Task requirements:
From the entries, copy out every line in which the word "agent" is found.

Record extracts:
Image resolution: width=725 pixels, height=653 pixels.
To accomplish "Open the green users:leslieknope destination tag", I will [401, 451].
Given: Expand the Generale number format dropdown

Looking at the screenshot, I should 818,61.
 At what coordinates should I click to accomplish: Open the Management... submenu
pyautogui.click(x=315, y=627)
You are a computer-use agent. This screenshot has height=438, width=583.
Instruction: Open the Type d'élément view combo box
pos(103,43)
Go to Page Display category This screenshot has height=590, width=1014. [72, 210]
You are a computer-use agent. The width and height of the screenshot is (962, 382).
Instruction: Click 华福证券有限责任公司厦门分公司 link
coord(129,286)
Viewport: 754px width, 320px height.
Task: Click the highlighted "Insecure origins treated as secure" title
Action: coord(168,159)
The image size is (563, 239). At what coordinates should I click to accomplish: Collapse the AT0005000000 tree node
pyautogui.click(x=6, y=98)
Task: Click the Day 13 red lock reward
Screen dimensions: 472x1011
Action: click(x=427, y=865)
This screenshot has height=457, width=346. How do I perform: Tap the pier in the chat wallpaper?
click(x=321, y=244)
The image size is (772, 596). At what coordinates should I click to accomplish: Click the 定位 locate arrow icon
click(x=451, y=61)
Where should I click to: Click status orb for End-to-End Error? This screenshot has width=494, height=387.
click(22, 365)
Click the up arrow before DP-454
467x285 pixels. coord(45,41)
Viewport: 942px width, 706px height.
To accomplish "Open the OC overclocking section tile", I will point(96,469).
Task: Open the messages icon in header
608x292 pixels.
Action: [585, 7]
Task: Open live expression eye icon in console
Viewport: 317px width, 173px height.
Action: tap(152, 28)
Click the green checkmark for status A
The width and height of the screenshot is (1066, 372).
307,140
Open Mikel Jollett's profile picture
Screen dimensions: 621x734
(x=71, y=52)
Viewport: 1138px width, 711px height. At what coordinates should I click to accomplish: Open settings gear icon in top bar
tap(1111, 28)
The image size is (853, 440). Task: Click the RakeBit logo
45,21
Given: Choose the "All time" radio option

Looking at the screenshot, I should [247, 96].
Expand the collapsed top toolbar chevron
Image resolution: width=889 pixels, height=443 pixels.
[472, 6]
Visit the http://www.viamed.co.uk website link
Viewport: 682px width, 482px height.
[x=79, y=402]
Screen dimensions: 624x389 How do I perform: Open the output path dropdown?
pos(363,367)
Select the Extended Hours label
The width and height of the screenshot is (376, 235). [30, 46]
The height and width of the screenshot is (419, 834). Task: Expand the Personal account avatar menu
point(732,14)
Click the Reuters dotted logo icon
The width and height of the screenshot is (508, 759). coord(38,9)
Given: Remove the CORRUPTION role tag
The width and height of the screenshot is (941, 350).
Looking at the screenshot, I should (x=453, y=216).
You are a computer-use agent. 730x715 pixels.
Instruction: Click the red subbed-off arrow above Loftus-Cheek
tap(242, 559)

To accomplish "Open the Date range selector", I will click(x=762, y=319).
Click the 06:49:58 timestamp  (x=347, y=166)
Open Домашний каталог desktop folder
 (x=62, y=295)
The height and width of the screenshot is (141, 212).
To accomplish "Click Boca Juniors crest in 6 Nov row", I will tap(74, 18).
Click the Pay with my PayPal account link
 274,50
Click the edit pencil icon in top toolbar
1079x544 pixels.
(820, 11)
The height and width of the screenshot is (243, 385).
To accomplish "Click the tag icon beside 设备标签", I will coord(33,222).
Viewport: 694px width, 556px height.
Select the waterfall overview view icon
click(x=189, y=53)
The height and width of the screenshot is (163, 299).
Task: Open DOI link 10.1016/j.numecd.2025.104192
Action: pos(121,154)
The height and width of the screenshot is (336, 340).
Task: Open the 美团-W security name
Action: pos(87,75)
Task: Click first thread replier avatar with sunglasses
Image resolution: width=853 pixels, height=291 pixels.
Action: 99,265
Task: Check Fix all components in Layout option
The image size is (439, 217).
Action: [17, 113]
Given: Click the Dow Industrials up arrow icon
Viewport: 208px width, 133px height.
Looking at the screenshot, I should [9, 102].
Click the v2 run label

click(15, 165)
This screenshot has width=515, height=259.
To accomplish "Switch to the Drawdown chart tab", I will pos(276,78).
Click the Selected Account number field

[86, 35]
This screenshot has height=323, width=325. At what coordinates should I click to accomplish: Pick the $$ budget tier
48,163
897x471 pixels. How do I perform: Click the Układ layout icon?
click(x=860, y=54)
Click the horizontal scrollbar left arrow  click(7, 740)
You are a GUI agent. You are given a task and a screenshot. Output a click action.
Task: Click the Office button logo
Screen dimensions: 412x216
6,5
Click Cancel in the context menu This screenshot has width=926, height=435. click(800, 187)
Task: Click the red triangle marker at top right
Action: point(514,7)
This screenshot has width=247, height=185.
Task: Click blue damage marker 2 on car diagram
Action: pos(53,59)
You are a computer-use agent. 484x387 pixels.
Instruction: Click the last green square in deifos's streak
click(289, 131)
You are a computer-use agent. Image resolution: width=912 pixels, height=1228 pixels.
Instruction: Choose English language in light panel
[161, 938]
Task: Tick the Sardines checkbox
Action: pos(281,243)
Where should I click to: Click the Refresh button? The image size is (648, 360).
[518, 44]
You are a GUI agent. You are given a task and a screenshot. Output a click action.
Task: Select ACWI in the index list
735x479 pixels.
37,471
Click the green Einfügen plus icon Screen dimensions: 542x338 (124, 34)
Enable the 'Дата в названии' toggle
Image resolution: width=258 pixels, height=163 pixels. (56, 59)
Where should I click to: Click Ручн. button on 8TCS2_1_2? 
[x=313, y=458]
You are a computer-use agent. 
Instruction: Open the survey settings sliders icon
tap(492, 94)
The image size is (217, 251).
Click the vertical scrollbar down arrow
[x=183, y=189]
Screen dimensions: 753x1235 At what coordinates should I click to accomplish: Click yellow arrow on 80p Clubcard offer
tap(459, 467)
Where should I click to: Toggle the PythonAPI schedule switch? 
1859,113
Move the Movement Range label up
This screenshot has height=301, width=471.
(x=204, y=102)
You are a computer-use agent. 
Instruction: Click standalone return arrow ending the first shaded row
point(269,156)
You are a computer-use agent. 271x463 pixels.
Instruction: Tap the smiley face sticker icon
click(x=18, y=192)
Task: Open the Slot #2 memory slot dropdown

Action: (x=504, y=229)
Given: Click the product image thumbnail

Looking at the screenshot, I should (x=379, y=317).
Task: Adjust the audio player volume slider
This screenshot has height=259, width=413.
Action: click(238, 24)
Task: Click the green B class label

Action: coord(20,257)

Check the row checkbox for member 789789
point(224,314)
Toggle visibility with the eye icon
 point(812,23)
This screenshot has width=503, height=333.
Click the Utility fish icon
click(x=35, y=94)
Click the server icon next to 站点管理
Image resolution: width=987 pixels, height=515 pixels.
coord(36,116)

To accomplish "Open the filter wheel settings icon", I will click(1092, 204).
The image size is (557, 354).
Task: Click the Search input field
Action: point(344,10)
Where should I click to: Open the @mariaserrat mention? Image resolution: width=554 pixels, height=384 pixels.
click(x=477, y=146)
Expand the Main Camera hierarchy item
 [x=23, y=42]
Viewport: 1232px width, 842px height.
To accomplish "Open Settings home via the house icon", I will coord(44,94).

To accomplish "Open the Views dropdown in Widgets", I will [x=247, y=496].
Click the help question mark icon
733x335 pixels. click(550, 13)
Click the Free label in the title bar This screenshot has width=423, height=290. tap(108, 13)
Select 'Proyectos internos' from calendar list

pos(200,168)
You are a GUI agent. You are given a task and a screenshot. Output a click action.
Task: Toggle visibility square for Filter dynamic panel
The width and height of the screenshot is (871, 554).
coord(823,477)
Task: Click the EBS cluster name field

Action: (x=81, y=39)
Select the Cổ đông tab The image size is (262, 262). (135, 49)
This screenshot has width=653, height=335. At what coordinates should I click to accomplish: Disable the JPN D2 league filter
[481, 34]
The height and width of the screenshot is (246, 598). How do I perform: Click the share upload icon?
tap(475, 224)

Exercise result:
You are a computer-use agent. This screenshot has height=438, width=583.
You are a computer-use agent. The width and height of the screenshot is (962, 382).
You are a computer-use agent. 730x715 pixels.
You are a GUI agent. You are given a task and a screenshot. Output a click action.
You are a computer-use agent. 484x387 pixels.
You are a computer-use agent. Image resolution: width=912 pixels, height=1228 pixels.
You are a GUI agent. You are given a task and a screenshot. Output a click action.
You are a computer-use agent. 
You are a computer-use agent. 
You are a computer-use agent. 271x463 pixels.
You are a GUI agent. You are given a task and a screenshot. Output a click action.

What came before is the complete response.